Stepping out of the metro, I crossed the street and made my way under a covered archway and into the central courtyard of the Louvre, facing an array of glass pyramids. I explored the area a little before walking through the security checkpoint inside the main pyramid. Without setting off any alarms, I was inside the largest museum in the world.
I stopped at an information desk to pick up a map, and made my way past collections of African arts, Greek and roman sculptures, and towards the paintings, pausing momentarily along the way to either read a placard, stare at the art, or to take care of my nose. Photographs of the paintings were prohibited, for a number of the usual reasons but in some cases, such as at the Mona Lisa, it wouldn’t have made much difference. The large crowd that gathered around such a small painting would’ve made it impossible to get a good photo of the portrait. The Last Supper, on the other hand, grew a smaller crowd despite being a far grander painting.
After a quick lunch in one of the museum’s cafes, I left to begin a walk along the Siene. I could’ve spent far longer in the Louvre than just the few short hours I had, but Paris was a big city, and I had more to see. I followed the river’s Left Bank towards Notre Dame, passing the small street vendors that had set up along the route. I neared the cathedral’s and crossed a bridge onto the island, a bridge I’d later learn was one of the oldest in the city.
A short walk later, I stood in front of the two large bell towers, home to a famous fictional hunchback. I headed inside and was instantly impressed by the cathedral’s grandeur, and couldn’t begin to imagine how people in the 14th century would’ve felt by it. I could only assume, that compared to their dirty hovels, Notre Dame was proof of God. I wondered for a moment what it would’ve been like to experience Christmas Mass there. I continued my self-guided tour, and noted the similarities between Our Lady of Paris and the cathedrals I had seen in Austria or Prague, most noticeably that the floor plans were all laid out in the basic shape of a cross.
I left the cathedral and wondered for a moment about where to go next, before finally deciding on the palace of Versailles.
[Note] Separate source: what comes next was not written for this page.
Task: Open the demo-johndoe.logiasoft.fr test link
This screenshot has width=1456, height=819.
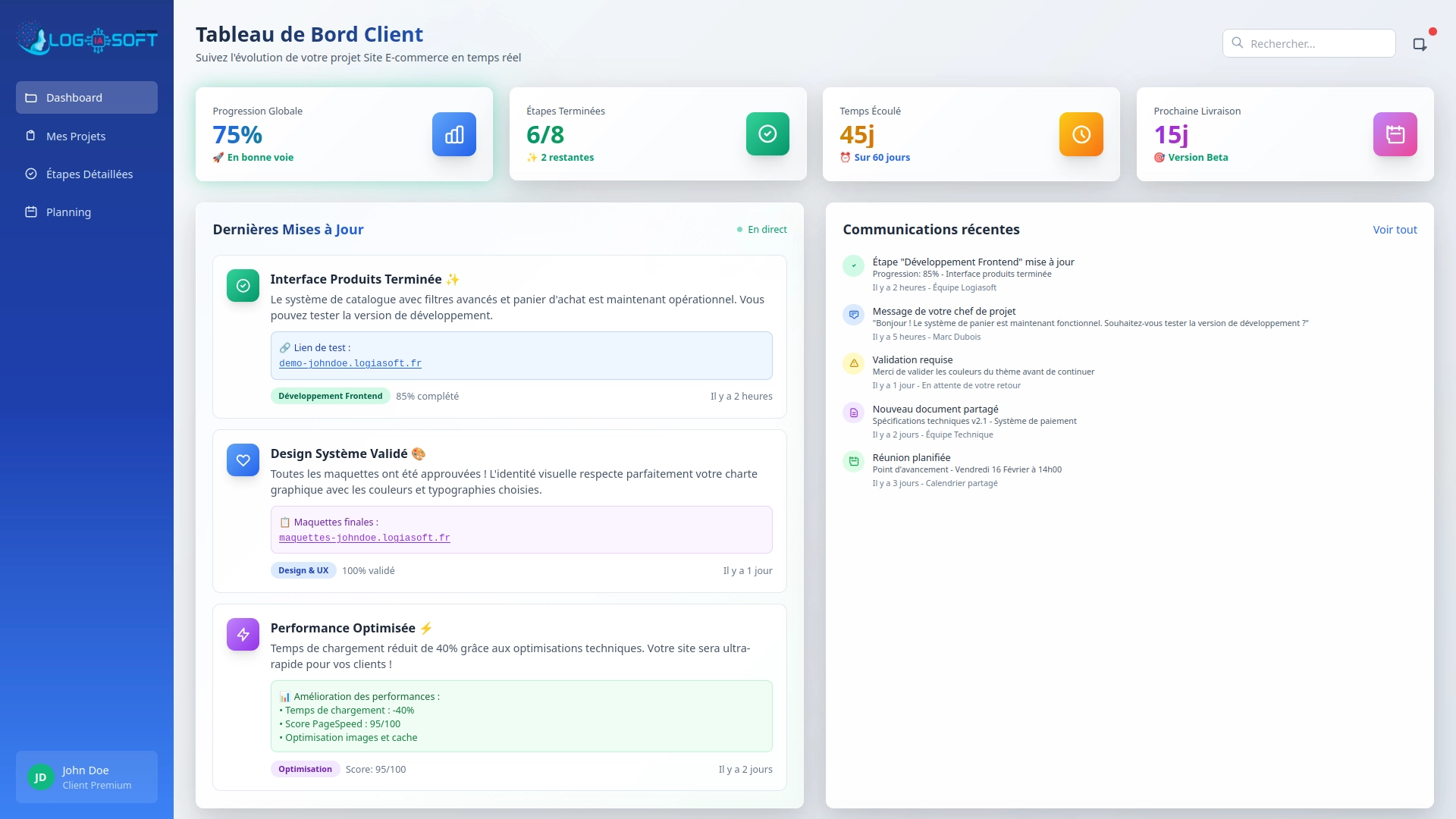Action: tap(350, 364)
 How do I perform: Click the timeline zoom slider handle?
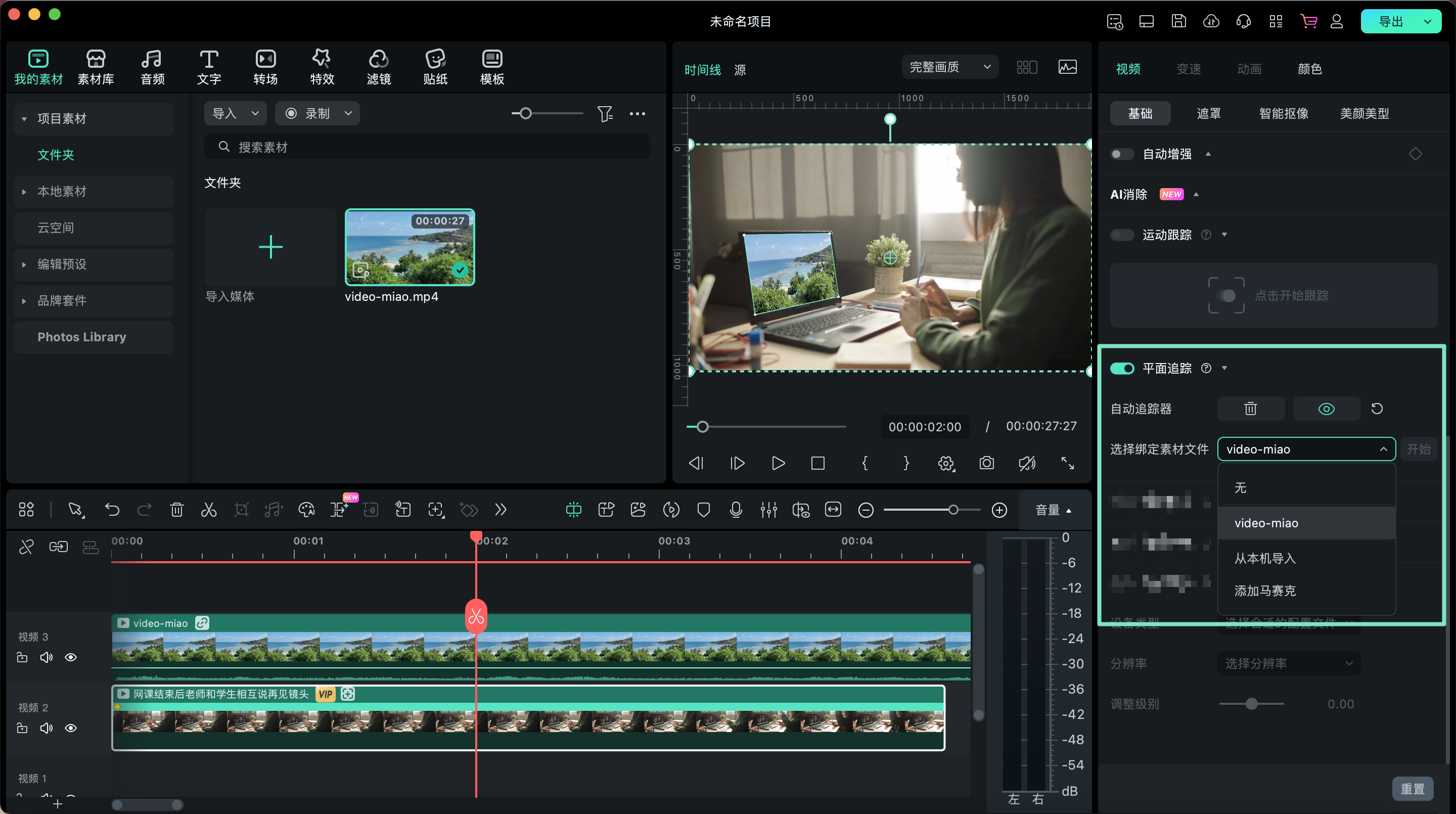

I headed for the metro.
After changing trains a small handful of times, I was nearly where I wanted to be but, after leaving the station, I couldn’t tell which way to head. With a 50/50 choice, left or right, I made my guess. The grey clouds that had covered the sky for so much of my trip had finally began to release their rains, and I was fortunate to soon see the black and gold gates of the palace.
While waiting in line at the security checkpoint, I pulled out my umbrella to use as a shield from the downpour, but it did little good against the wind. I found myself thinking about the amount of security I had seen in the city, noting it was significantly more than other European cities.
The grandeur of Versailles made North Carolina’s Biltmore Estate look like a small summer cottage. Each ceiling was painted, and most halls had marble busts of the various French royalty. One particular hall was lined with gigantic paintings of every major French victory since the middle ages, including one named The Battle of Yorktown featuring a recognizable American general named Washington.
I took a quick walk through the gardens and was disappointed none of the fountains were turned on. In fact, it seemed like a sizable part of the palace was closed for one reason or another, the central courtyard and hall of mirrors included. At least the fountains would be pointless in the rain.